Philippe est donc maintenant à la recherche de ces adoptés en France en 1945. Ils devaient avoir entre 1 et 4 ans, ils ont aujourd’hui entre 72 et 76 ans.

La fenêtre est étroite, autant dire retrouver une aiguille dans une botte de foin !

Madeleine Pauliac, l'insoumise par Philippe Maynial

Il travaille désormais sur un projet de documentaire.  “ J’ai les infos. Outre l’interview de Simone Sainte-Olive, j’ai aussi questionné et filmé les enfants des femmes de l’Escadron bleu, au cours d’une réunion de famille qui nous a rassemblé en juin dernier. J’ai voulu savoir ce que leurs mères leur avaient raconté.  Je dispose d’une dizaine de témoignages. D’autres descendants se manifestent, c’est formidable  ! ”.
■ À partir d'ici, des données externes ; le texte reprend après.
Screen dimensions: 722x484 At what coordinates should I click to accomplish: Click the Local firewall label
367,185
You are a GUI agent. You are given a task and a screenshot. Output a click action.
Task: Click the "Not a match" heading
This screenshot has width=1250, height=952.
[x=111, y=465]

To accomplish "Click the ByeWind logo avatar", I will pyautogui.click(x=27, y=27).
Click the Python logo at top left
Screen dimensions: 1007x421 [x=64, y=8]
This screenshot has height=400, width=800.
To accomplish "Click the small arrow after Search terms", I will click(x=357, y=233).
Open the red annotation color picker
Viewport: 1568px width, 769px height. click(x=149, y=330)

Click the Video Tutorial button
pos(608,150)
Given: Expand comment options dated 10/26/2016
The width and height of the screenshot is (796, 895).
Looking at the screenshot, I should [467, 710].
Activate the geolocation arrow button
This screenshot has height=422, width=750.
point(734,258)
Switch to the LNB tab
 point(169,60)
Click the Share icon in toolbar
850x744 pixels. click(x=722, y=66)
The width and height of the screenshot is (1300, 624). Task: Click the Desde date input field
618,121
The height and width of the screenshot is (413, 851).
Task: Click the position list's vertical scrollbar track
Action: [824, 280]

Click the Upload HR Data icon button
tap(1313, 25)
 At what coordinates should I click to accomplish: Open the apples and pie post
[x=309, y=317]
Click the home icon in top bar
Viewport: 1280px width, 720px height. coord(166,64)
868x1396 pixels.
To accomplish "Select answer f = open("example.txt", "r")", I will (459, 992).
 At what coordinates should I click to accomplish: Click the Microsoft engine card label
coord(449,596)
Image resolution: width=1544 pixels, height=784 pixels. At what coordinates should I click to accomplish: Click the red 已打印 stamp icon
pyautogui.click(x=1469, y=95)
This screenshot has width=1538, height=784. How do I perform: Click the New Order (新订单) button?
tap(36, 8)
Que dirait Madeleine Pauliac, jeune femme modeste et discrète, de tout cela ?  “ Madeleine est une icône pour la famille. Au travers de l’écriture du livre, j’ai compris le chagrin épouvantable de ma mère, lorsque Madeleine est retournée en Pologne contre son avis. Elle n’en parlait pourtant pas. A nous ses enfants elle cachait sa douleur. Les deux soeurs avaient perdu leur père à Verdun, le départ de Madeleine a dû être un second abandon pour elle. Pendant deux ans, j’ai eu le temps d’analyser et de bien comprendre l’histoire de ma mère et de sa soeur, elles étaient très unies « .

Le livre est édité par XO. Peut-être sortira-t-il en format poche l’année prochaine ? L’histoire de Madeleine Pauliac qui était tombée dans l’oubli est ressortie au grand jour. Aujourd’hui si vous tapez son nom sur Google, une trentaine de pages apparaissent. Elle est souvent appelée The French Red Cross doctor, telle une référence.

“ J’ai redonné vie à Madeleine Pauliac. Cinq ans pour faire le film, deux ans pour écrire le bouquin, et deux années à venir pour faire le documentaire…  10 ans de ma vie pour cette femme et pour ma famille, ça n’a pas de prix ” conclut Philippe avec un sourire heureux.

Chaque dédicace est l’occasion d’un accueil, d’encouragements et de rencontres chaleureuses. Après les Traversées littéraires de Pont-l’Evêque le week-end dernier, d’autres dédicaces sont à venir, à Saint-Etienne, à Chaville et à Villeneuve Loubet.

De là où elle est aujourd’hui, de toute évidence, Madeleine Pauliac dévide un fil.Escadron bleu - Madeleine Pauliac, l'insoumise par Philippe Maynial

NB : les photos qui illustrent ce post sont tirées du livre.